> [HOW TO COMPLETE THIS TASK]: All lines below starting at the one that holds "Given: Click the" and ending at the one that holds "This screenshot has height=547, width=821." should be printed exactly, ends included. Pictures should not be printed, nor anything else.
** Opening GIVEN ENTRIES block **
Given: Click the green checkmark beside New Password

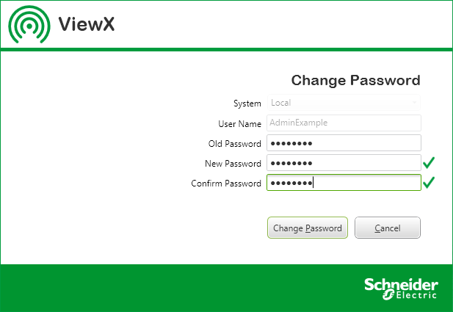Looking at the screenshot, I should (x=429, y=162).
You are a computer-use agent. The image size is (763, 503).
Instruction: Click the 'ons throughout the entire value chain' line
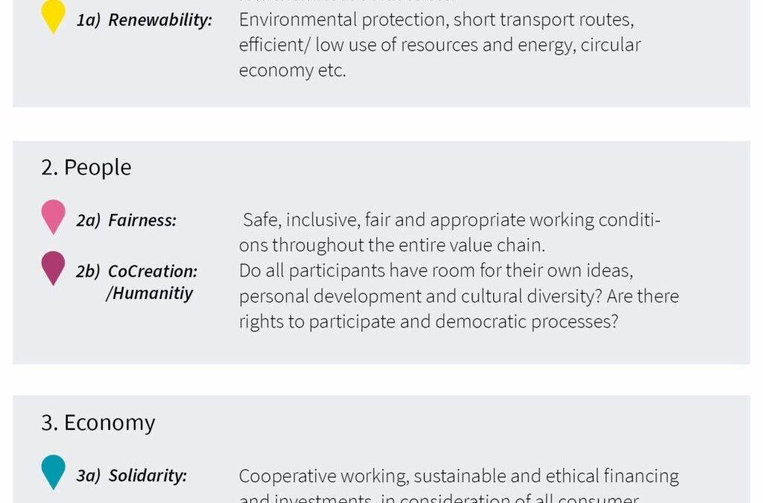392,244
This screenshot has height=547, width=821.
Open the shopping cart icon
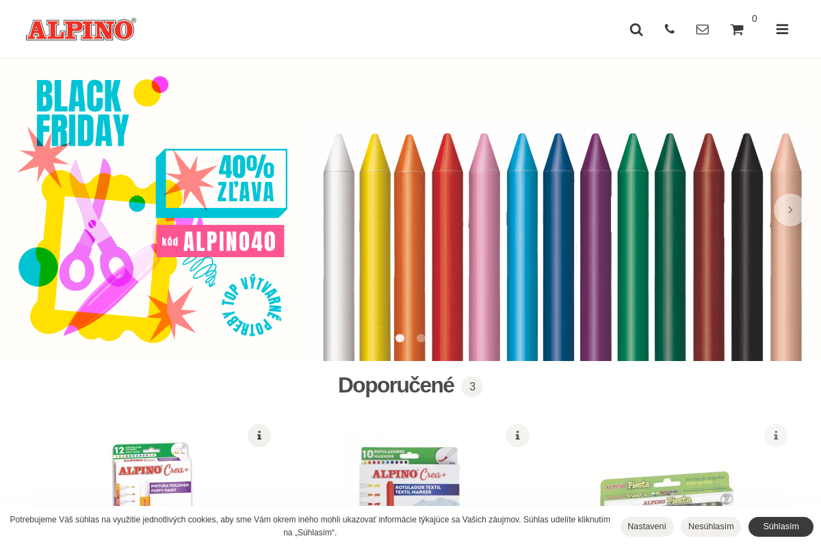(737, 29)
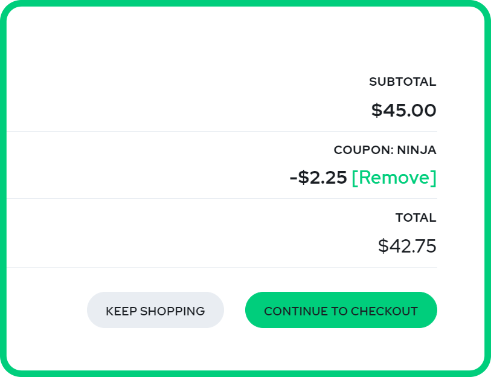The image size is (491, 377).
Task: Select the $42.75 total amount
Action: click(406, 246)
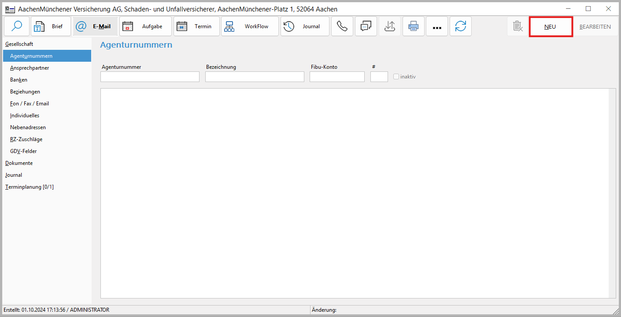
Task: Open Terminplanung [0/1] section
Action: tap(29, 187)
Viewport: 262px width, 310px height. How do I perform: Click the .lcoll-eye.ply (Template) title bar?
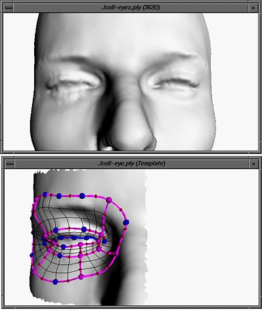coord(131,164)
** Closing GIVEN ENTRIES block **
** Opening GIVEN ENTRIES block **
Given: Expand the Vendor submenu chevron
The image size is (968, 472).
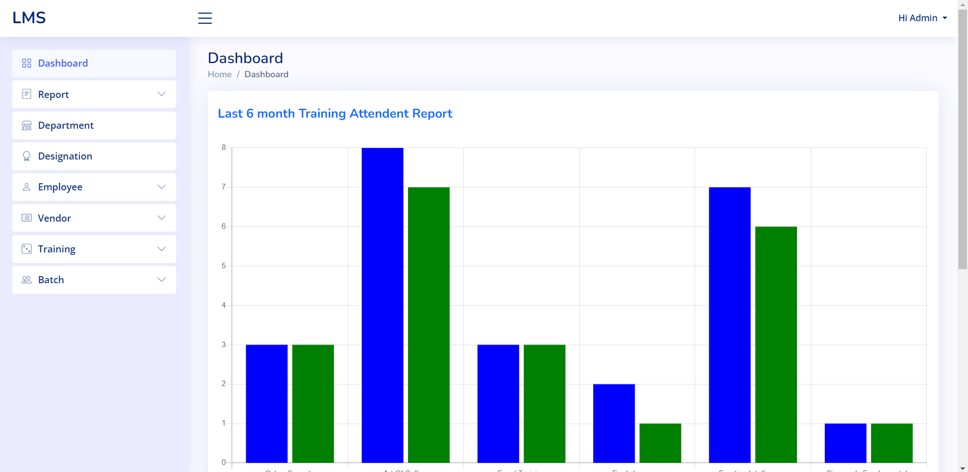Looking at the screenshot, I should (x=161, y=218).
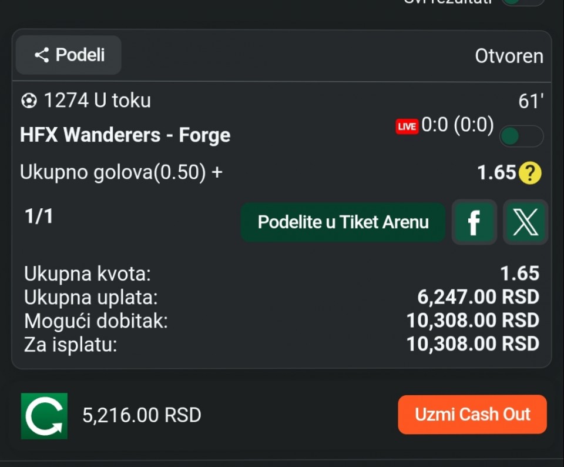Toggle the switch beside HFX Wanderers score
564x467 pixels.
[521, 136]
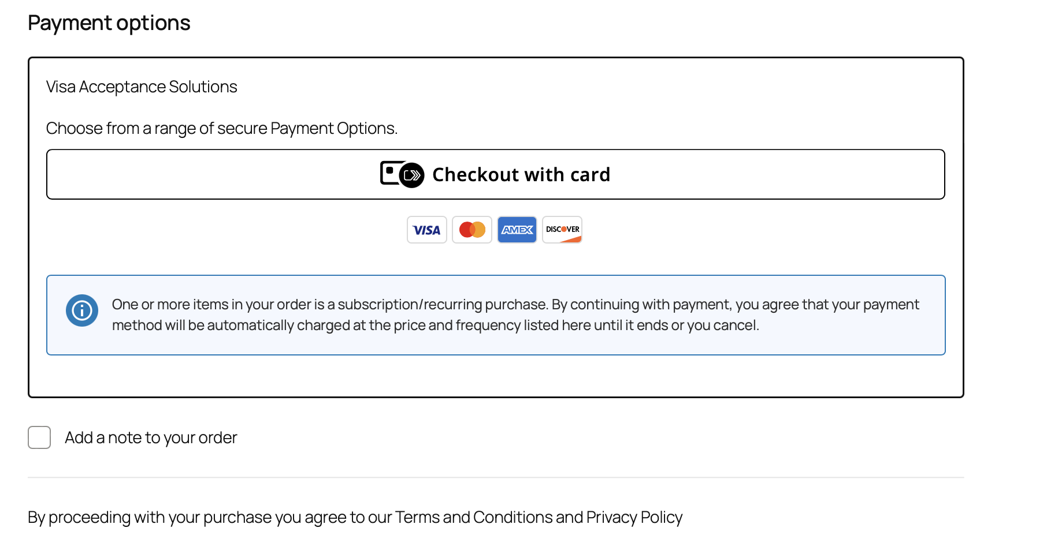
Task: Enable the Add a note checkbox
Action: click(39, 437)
** Closing GIVEN ENTRIES block **
> [RESPONSE TO THIS TASK]:
Given: Click the green checkmark beside New Password

Looking at the screenshot, I should (x=429, y=162).
You are a computer-use agent. The image size is (763, 503).
Instruction: Click the 'ons throughout the entire value chain' line
392,244
This screenshot has height=547, width=821.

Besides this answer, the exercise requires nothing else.